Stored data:

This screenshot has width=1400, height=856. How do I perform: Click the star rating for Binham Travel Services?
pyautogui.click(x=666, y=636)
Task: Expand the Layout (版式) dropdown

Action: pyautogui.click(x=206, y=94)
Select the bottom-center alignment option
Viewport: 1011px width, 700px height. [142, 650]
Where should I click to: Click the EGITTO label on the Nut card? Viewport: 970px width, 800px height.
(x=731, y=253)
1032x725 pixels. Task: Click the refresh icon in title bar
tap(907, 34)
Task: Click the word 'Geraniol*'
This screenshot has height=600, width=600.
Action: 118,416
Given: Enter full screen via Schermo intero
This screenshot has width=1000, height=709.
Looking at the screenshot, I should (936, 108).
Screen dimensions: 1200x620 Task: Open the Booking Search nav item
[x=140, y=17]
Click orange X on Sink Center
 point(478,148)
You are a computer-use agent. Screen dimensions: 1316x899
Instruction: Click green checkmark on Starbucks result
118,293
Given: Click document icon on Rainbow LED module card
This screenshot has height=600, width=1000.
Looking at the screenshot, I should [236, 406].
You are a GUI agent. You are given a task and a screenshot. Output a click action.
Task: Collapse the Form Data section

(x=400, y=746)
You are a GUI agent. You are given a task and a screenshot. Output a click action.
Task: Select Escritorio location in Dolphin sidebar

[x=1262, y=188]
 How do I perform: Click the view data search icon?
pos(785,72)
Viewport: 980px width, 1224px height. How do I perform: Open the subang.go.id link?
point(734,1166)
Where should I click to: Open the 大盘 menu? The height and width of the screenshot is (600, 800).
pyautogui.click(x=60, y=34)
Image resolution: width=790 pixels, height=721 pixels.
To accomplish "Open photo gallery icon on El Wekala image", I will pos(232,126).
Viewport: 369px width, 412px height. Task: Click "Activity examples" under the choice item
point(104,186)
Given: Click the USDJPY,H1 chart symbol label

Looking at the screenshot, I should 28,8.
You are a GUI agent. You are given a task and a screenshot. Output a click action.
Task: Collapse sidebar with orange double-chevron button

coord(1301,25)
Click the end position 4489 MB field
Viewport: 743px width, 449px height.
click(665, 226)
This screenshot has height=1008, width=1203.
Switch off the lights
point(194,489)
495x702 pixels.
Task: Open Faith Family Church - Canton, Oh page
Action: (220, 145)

Your instructions:
Reproduce every one of the records above verbatim, line for line.

Reply:
This screenshot has width=1400, height=856. How do I perform: Click the star rating for Binham Travel Services?
pyautogui.click(x=666, y=636)
Task: Expand the Layout (版式) dropdown

Action: pyautogui.click(x=206, y=94)
Select the bottom-center alignment option
Viewport: 1011px width, 700px height. [142, 650]
Where should I click to: Click the EGITTO label on the Nut card? Viewport: 970px width, 800px height.
(x=731, y=253)
1032x725 pixels. Task: Click the refresh icon in title bar
tap(907, 34)
Task: Click the word 'Geraniol*'
This screenshot has height=600, width=600.
Action: 118,416
Given: Enter full screen via Schermo intero
This screenshot has width=1000, height=709.
Looking at the screenshot, I should (936, 108).
Screen dimensions: 1200x620 Task: Open the Booking Search nav item
[x=140, y=17]
Click orange X on Sink Center
 point(478,148)
You are a computer-use agent. Screen dimensions: 1316x899
Instruction: Click green checkmark on Starbucks result
118,293
Given: Click document icon on Rainbow LED module card
This screenshot has height=600, width=1000.
Looking at the screenshot, I should [236, 406].
You are a GUI agent. You are given a task and a screenshot. Output a click action.
Task: Collapse the Form Data section

(x=400, y=746)
You are a GUI agent. You are given a task and a screenshot. Output a click action.
Task: Select Escritorio location in Dolphin sidebar

[x=1262, y=188]
 How do I perform: Click the view data search icon?
pos(785,72)
Viewport: 980px width, 1224px height. How do I perform: Open the subang.go.id link?
point(734,1166)
Where should I click to: Open the 大盘 menu? The height and width of the screenshot is (600, 800).
pyautogui.click(x=60, y=34)
Image resolution: width=790 pixels, height=721 pixels.
To accomplish "Open photo gallery icon on El Wekala image", I will pos(232,126).
Viewport: 369px width, 412px height. Task: Click "Activity examples" under the choice item
point(104,186)
Given: Click the USDJPY,H1 chart symbol label

Looking at the screenshot, I should 28,8.
You are a GUI agent. You are given a task and a screenshot. Output a click action.
Task: Collapse sidebar with orange double-chevron button

coord(1301,25)
Click the end position 4489 MB field
Viewport: 743px width, 449px height.
click(665, 226)
This screenshot has height=1008, width=1203.
Switch off the lights
point(194,489)
495x702 pixels.
Task: Open Faith Family Church - Canton, Oh page
Action: (220, 145)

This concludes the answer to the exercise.